Passage given:
An information processing apparatus adopting a multi CPU system having a plurality of CPUs (Central Processing Units) as operation processing apparatuses performs error detection of data in data transmission/reception between chips (LSIs) provided on its board as semiconductor devices. This improves the reliability of the multi CPU system. In addition, an information processing apparatus adopting the multi CPU system collects and analyzes error information of data. Accordingly, prevention of serious failure problems and prompt maintenance at the time of failure is performed.
Meanwhile, a data processing system with a plurality of processing apparatus connected through a connection path in which a transmission processing apparatus has means to detect anomaly in a data packet being transmitted to a reception processing apparatus and means to attach anomaly report information to a data packet being transmitted and send it to the reception processing apparatus has been proposed.

Patent Document 1: Japanese Laid-open Patent Publication No. H6-188909

SUMMARY

FIG. 7 and FIG. 8 are diagrams illustrating processing of error information of a transmission packet that forms the background of the present invention reviewed by the inventor of the present invention. The processing in FIG. 7 and FIG. 8 is an example of transmitting a packet 711 to a system board # 0 after the CPU of a system board # 1 executed a memory read order.

Required task A: In the patent passage, can you give again the part that opens with the words "An information processing apparatus adopting a" and closes with "failure is performed.", replacing "multi CPU system" with "multiprocessor system" throughout?

Data items
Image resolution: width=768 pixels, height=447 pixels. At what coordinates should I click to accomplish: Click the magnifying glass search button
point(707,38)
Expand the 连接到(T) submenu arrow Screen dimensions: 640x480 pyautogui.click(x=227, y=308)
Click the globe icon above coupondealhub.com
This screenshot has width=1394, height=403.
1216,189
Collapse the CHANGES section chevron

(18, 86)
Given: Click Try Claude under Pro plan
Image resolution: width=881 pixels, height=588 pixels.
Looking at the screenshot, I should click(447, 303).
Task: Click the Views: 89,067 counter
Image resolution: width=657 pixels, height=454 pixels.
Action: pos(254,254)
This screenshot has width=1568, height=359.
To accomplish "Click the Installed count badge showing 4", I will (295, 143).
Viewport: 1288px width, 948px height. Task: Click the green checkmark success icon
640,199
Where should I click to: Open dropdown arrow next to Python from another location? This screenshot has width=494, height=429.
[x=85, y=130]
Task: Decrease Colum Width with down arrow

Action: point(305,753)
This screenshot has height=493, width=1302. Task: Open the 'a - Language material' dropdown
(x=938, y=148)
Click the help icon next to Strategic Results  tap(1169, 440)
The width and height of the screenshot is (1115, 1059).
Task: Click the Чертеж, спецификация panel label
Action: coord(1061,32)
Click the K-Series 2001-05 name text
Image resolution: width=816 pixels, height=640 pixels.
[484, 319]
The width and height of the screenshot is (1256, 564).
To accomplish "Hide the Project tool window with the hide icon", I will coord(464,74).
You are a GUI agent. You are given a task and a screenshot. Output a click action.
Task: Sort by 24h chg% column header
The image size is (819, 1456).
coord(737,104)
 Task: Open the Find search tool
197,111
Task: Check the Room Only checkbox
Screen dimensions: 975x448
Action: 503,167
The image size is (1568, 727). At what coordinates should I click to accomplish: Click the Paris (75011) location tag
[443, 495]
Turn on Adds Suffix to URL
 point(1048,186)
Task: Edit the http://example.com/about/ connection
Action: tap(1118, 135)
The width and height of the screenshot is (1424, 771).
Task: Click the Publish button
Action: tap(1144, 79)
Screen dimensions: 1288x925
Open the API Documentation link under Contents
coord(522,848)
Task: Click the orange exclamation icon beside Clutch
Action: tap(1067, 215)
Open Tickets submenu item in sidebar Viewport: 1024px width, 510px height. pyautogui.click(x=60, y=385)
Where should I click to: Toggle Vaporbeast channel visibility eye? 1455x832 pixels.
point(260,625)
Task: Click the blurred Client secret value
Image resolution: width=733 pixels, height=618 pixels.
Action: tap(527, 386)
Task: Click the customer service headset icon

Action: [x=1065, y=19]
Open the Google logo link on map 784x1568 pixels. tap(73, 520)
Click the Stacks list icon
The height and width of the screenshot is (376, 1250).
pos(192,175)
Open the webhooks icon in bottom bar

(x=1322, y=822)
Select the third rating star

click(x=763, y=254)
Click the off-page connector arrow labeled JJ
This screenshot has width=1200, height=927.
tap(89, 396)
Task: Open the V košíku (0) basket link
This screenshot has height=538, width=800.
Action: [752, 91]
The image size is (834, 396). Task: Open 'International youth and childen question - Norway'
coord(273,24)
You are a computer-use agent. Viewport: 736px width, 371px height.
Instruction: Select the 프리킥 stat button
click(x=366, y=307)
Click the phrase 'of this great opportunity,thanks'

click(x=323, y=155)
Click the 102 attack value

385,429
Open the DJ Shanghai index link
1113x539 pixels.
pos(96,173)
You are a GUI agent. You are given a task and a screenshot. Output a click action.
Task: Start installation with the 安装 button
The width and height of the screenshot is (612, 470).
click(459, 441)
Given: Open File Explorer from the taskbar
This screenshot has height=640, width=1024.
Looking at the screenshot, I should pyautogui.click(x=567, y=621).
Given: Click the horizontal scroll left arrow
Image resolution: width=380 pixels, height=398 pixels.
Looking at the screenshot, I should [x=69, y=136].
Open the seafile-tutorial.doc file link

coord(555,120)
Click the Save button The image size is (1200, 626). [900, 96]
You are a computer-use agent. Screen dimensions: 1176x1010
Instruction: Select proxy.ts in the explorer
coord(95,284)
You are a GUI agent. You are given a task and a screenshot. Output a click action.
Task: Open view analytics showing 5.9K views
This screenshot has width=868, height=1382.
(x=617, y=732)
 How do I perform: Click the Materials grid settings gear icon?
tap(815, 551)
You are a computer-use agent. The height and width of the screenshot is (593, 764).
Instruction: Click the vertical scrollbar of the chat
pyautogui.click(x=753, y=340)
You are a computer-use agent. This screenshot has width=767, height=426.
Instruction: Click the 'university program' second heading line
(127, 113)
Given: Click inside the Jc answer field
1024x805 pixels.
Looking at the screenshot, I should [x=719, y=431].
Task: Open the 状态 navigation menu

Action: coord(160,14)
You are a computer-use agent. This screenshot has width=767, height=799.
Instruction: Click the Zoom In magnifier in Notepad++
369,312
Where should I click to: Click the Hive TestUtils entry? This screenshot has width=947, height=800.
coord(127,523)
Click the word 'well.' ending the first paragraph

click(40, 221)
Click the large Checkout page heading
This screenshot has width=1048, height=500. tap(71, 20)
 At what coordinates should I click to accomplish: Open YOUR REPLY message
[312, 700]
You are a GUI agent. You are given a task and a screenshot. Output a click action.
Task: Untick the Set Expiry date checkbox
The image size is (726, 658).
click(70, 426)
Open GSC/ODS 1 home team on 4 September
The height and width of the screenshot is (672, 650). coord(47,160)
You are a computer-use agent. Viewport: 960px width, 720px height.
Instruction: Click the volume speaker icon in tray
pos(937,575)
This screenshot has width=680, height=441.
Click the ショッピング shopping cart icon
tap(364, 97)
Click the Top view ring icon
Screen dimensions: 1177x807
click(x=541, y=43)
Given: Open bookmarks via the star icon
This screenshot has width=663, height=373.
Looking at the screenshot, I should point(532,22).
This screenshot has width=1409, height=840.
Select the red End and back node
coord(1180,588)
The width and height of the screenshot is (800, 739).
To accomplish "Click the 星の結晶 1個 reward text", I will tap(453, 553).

Required task B: Can you rewrite the rows, from the line containing "You are a computer-use agent. Viewport: 960px" through the line containing "pos(937,575)", with 7 added to each coordinate in the answers?

Exercise result A:
An information processing apparatus adopting a multiprocessor system having a plurality of CPUs (Central Processing Units) as operation processing apparatuses performs error detection of data in data transmission/reception between chips (LSIs) provided on its board as semiconductor devices. This improves the reliability of the multiprocessor system. In addition, an information processing apparatus adopting the multiprocessor system collects and analyzes error information of data. Accordingly, prevention of serious failure problems and prompt maintenance at the time of failure is performed.

Exercise result B:
You are a computer-use agent. Viewport: 960px width, 720px height.
Instruction: Click the volume speaker icon in tray
pos(944,582)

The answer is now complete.